Technetium-99m is a significant isotope in several radioactive pharmaceuticals which help doctors trace different diseases. These useful isotopes are normally produced at the few remaining high-flux reactor sites in Europe. The reactor plants try to coordinate their service shut-downs so that at least one facility is always able to supply the isotopes.

However, last week things still went wrong as the Petten reactor in the Netherlands, which is the largest of the suppliers, had trouble with its cooling water system at the same time as the other reactors were shut down. Among others, Rigshospitalet’s nuclear medicine department consequently expected to have to cancel important examinations so they contacted Risø for help.

Hevesy able to supply Fluorine-18 fluoride
Technetium cannot be produced in a cyclotron like the one at the Hevesy Laboratory, but Risø found another way to help. For some time, Risø DTU has been working on starting up the production of Fluorine-18 fluoride, a tracer with excellent properties, for example in relation to the so-called bone scintigraphies which were affected by the lack of Technetium-99m.

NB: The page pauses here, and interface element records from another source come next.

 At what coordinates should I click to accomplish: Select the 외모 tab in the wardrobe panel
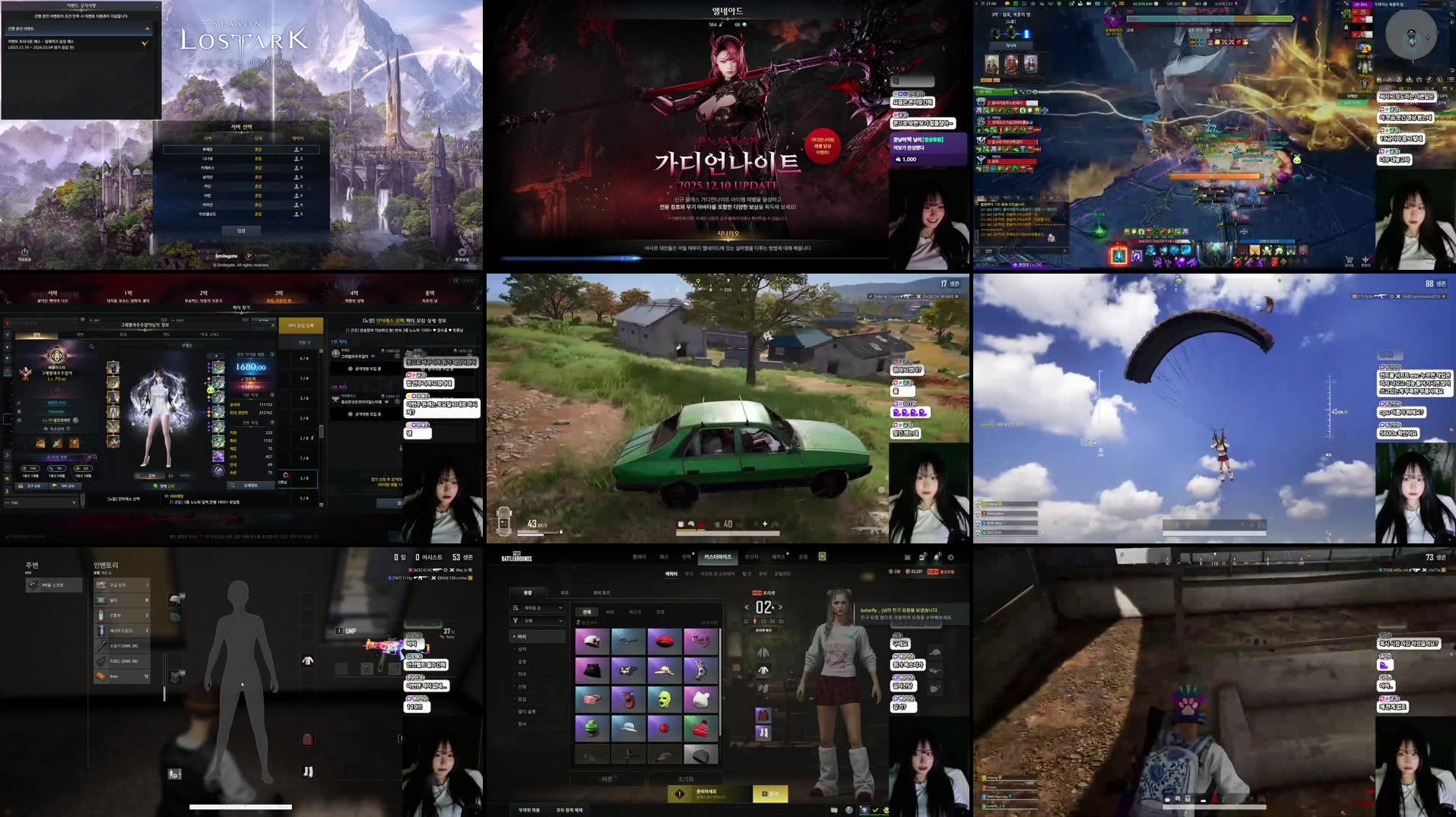point(566,593)
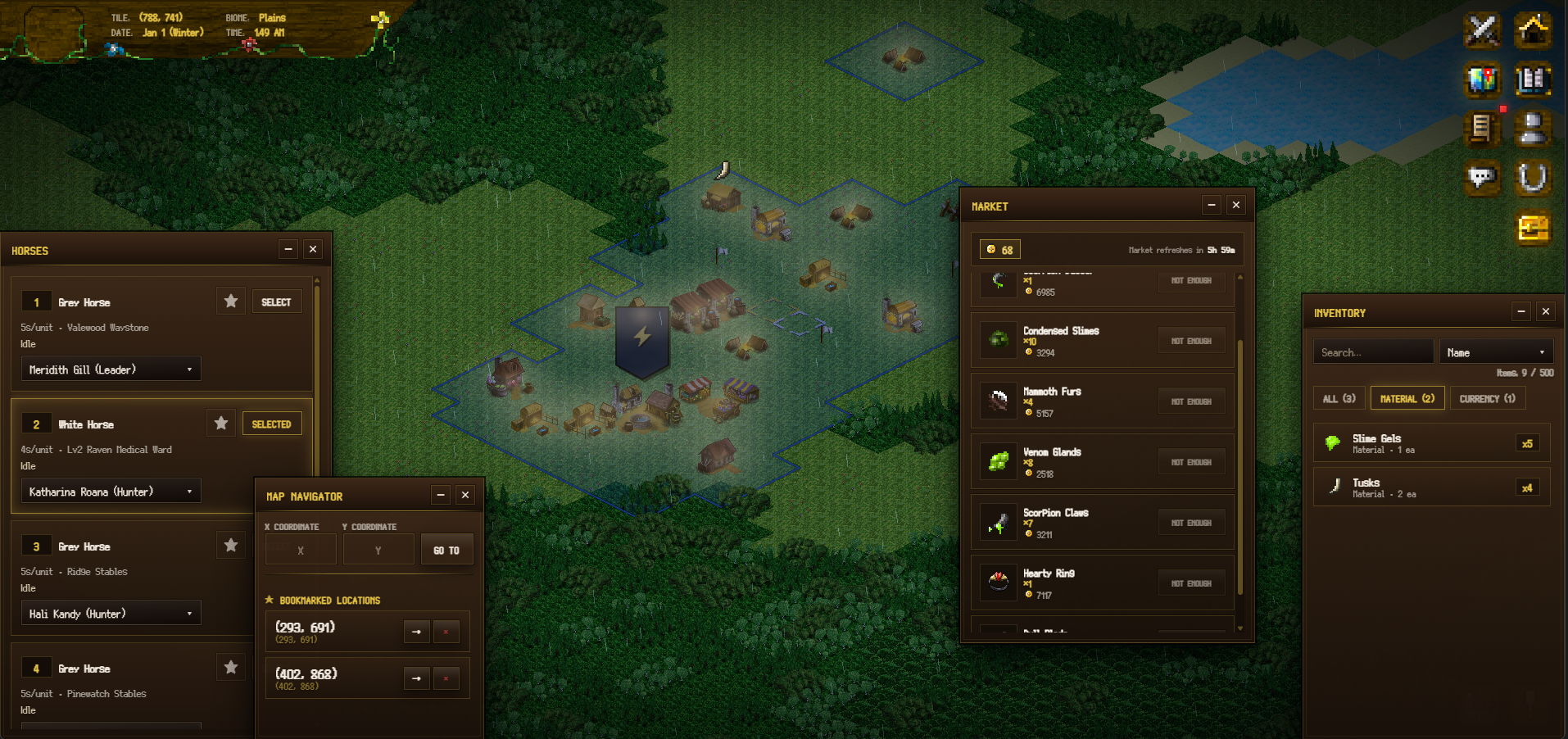Favorite the White Horse with star
The height and width of the screenshot is (739, 1568).
(221, 424)
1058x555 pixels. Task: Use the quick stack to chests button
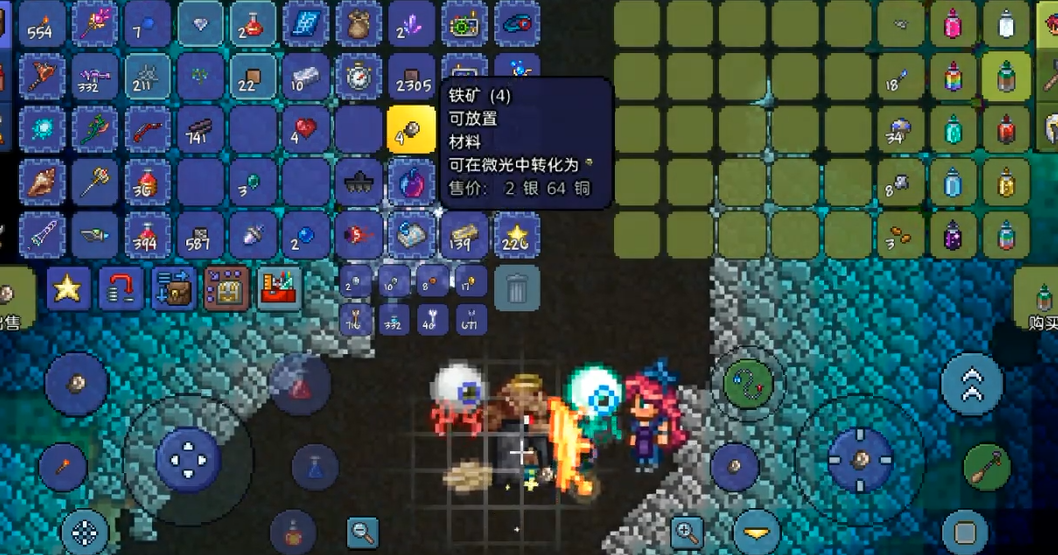pos(174,288)
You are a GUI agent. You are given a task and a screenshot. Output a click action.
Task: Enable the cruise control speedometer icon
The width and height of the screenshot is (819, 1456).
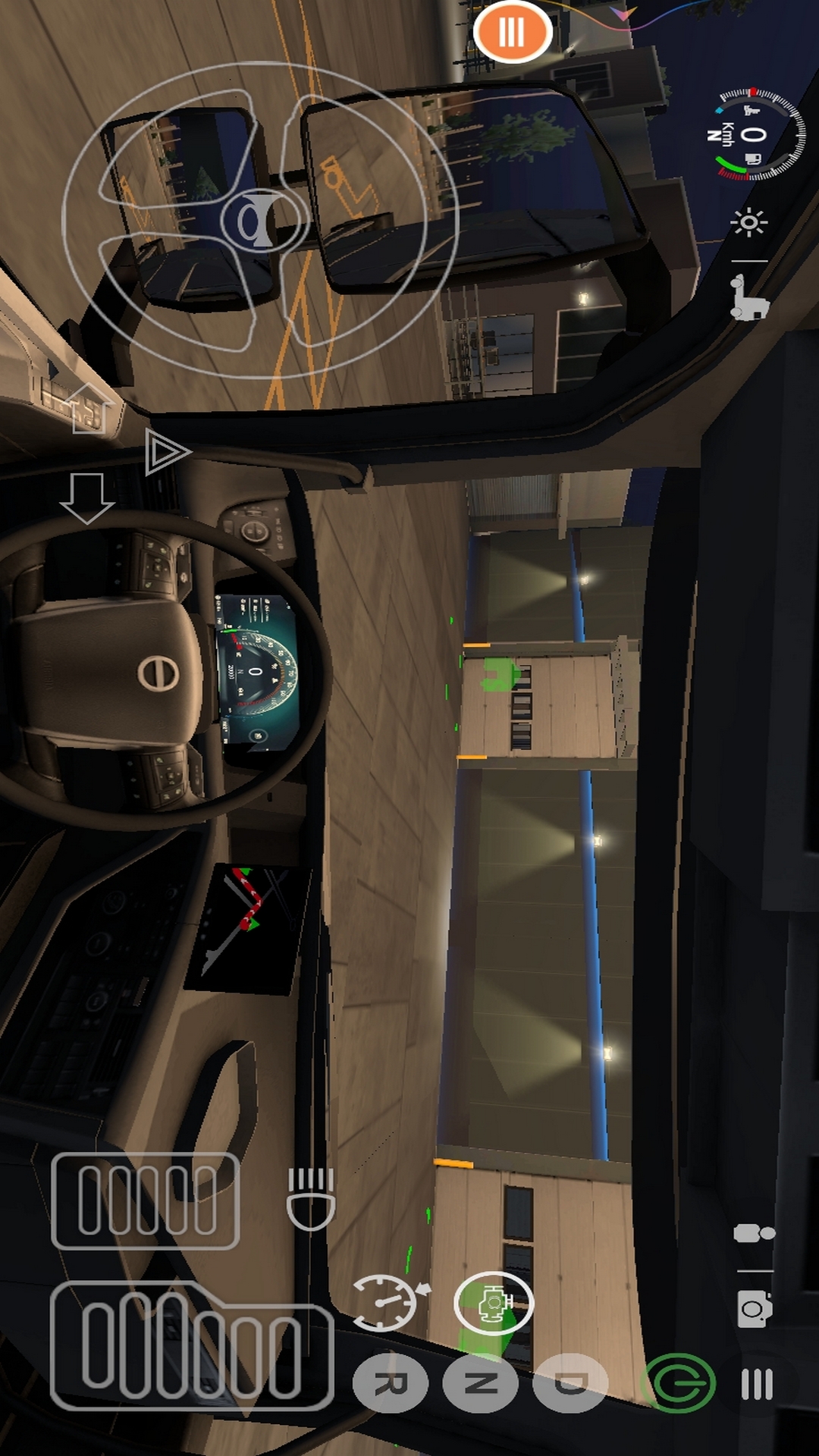pos(387,1303)
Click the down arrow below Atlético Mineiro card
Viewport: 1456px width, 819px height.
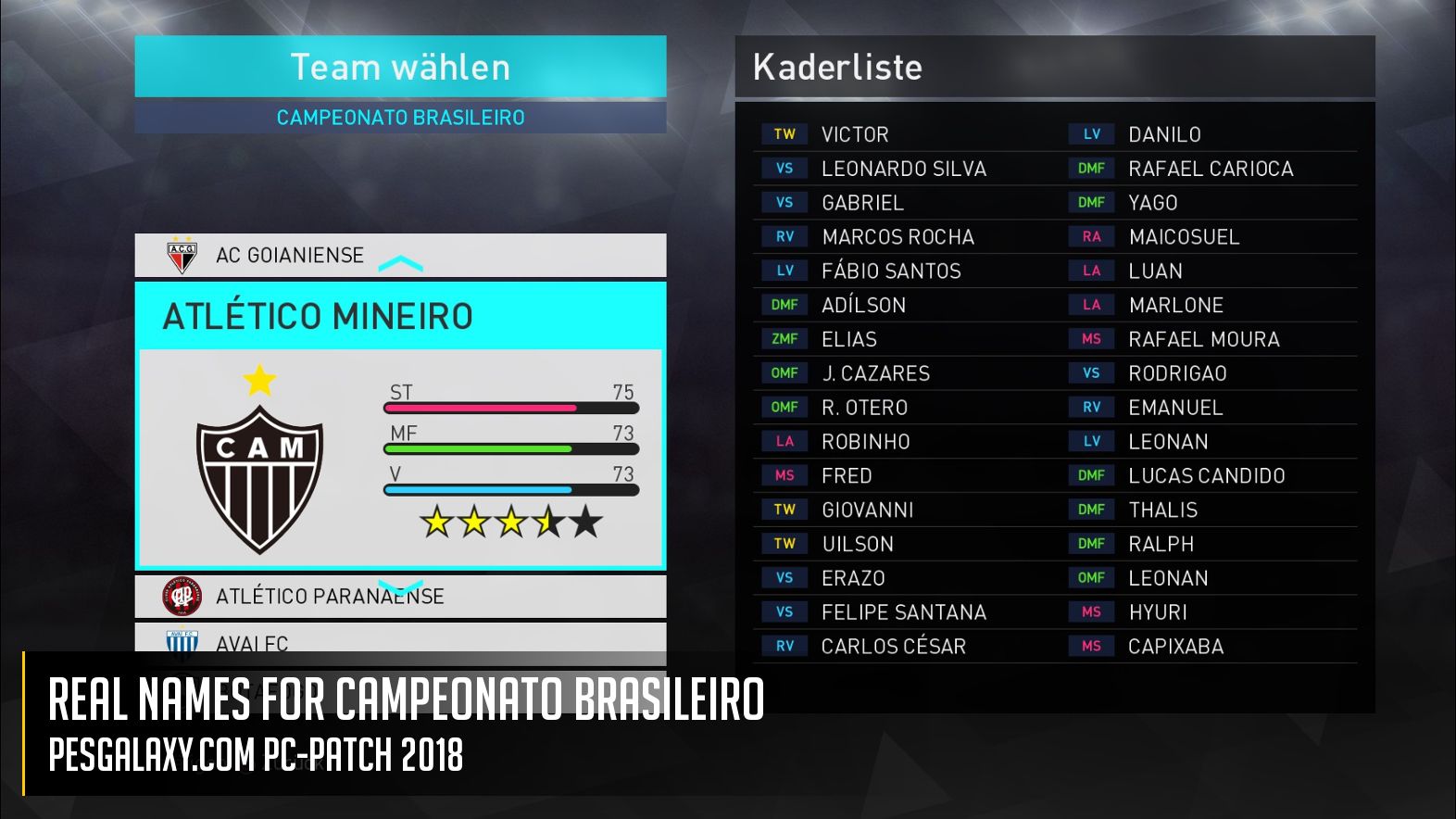tap(401, 588)
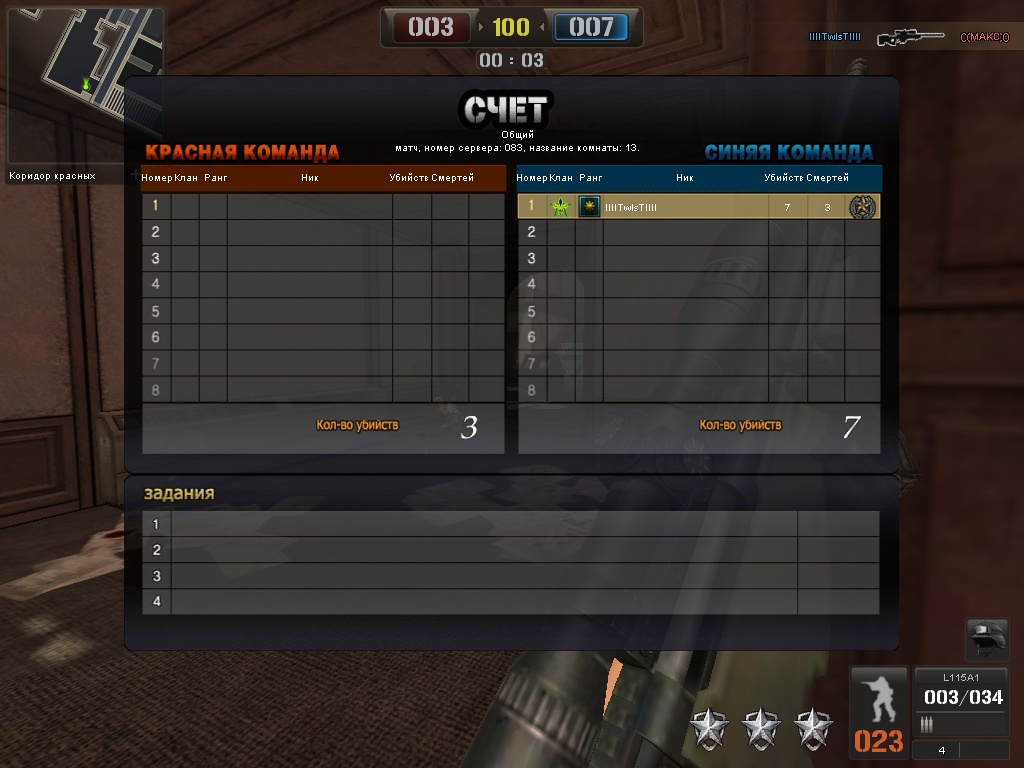
Task: Select the IIIITwisTIIII player row on blue team
Action: (698, 207)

“So while Rigshospitalet prepared the medical part of the application, we dropped everything and established and described the required production process and quality assurance. At the same time, we contacted the Danish Medicines Agency,” explains Lars Martiny, Head of Department. “Normally, it takes a couple of months to obtain permission from the Agency, but they were able to reduce the processing time to just two days. After only one week of intense efforts, the laboratory was able to deliver the first batch of Fluorine-18 fluoride to Rigshospitalet”. Since then, two other Zealand hospitals have made use of the permission.

The temporary permission is valid for three months, and emergency help is expected to be required for about another month. The Hevesy Laboratory will subsequently have to prepare for a more permanent production of the tracer.

“It was a very satisfactory process for all parties involved,” says Lars Martiny. “It was a test of our ability to respond quickly and obtain permission in record time in an emergency situation. It is of great value for us to know that our systems work, and it is nice to see how hospitals, the Danish Medicines Agency and manufacturers are able to work together in emergency situations.”


A bone scintigraphy can, among other things, show the metastatic spread of cancer in bones.

Tecnetium-99m is generated on the basis of Molybdenum-99, which is produced from U-235 via a fission process. The reactor must have a high flux (neutron density) which only a few reactors in Europe and the rest of the world are now able to supply.

With Fluorine-18 fluoride the resolution of the scanning images is superior to that produced by means of Technetium. The Hevesy Laboratory has therefore for some time been keen to supply this particular tracer to its laboratory partners.